Use Python to upload a LARGE file to SharePoint

In this post, I will quickly show how to use the Office365-REST-Python-Client library to upload a large file to a SharePoint library.

For this to work, you will need a certificate, Azure App registration, and access to the target SharePoint site. I outlined all the necessary parts in this post: Modernizing Authentication in SharePoint Online Note: the linked post will output a .PFX cert, and the script below will need a .PEM cert. You can use this Python command to convert the cert:

from cryptography.hazmat.primitives import serialization
from cryptography.hazmat.primitives.asymmetric import rsa
from cryptography.hazmat.backends import default_backend
from cryptography.hazmat.primitives import hashes
from cryptography import x509
from cryptography.hazmat.primitives.serialization import pkcs12

# Load the PFX file
pfx_file = open('C:\\path_to_cert\\EXAMPLE.pfx', 'rb').read()  # replace with your pfx file path
(private_key, certificate, additional_certificates) = pkcs12.load_key_and_certificates(pfx_file, None, default_backend())

with open('NewCERT.pem', 'wb') as f:
    f.write(private_key.private_bytes(
        encoding=serialization.Encoding.PEM,
        format=serialization.PrivateFormat.TraditionalOpenSSL,
        encryption_algorithm=serialization.NoEncryption()
    ))
    f.write(certificate.public_bytes(serialization.Encoding.PEM))

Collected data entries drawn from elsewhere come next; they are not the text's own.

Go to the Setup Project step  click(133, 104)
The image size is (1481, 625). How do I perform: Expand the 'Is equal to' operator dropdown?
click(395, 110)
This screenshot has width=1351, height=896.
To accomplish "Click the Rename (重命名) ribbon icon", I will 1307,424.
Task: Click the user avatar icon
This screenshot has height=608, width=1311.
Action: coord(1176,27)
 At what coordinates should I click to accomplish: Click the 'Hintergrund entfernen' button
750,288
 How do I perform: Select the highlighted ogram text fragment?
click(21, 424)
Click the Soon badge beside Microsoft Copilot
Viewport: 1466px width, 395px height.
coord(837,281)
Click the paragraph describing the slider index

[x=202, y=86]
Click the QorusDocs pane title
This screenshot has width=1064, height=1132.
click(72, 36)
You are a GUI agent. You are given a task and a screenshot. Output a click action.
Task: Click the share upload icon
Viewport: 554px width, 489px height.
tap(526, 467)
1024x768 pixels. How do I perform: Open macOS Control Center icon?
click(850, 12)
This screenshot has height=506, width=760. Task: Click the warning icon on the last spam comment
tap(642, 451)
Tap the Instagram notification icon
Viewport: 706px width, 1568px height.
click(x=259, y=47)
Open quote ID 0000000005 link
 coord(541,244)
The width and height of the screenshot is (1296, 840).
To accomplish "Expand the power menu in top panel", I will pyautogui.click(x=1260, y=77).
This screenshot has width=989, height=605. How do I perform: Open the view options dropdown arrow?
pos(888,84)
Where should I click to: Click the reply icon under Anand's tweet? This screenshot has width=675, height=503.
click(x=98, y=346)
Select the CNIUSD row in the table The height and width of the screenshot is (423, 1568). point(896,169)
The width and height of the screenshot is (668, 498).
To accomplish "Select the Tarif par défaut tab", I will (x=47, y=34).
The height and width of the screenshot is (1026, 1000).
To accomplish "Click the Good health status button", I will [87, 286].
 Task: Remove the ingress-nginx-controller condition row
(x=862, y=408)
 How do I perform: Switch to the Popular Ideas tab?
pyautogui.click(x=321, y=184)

# install this library if needed
# pip install cryptography

Ok, with that out of the way, you can use this script to upload to a SharePoint library. In the script, I’ve commented out the line that would be used to upload to a folder within a library.

import os
from office365.sharepoint.client_context import ClientContext

cert_credentials = {
    "tenant": "abcxyz-1234-4567-8910-0e3d638792fb",
    "client_id": "abcddd-4444-4444-cccc-123456789111",
    "thumbprint": "7D8D8DF7D8D2F4DF8DF45D4FD8FD48DF5D8D",
    "cert_path": "RestClient\\NewCERT.pem"
}
ctx = ClientContext("https://tacoranch.sharepoint.com/sites/python").with_client_certificate(**cert_credentials)
current_web = ctx.web.get().execute_query()
print("{0}".format(current_web.url))

filename = "LargeExcel.xlsx"
folder_path = "C:\\code\py"

def print_upload_progress(offset):
    # type: (int) -> None
    file_size = os.path.getsize(local_path)
    print(
        "Uploaded '{0}' bytes from '{1}'...[{2}%]".format(
            offset, file_size, round(offset / file_size * 100, 2)
        )
    )

#upload to a folder
#target_url = "Shared Documents/folderA/folderB"

target_url = "Shared Documents"
target_folder = ctx.web.get_folder_by_server_relative_url(target_url)
size_chunk = 1000000
local_path = os.path.join(folder_path, filename)
with open(local_path, "rb") as f:
    uploaded_file = target_folder.files.create_upload_session(
        f, size_chunk, print_upload_progress, filename
    ).execute_query()

print("File {0} has been uploaded successfully".format(uploaded_file.serverRelativeUrl))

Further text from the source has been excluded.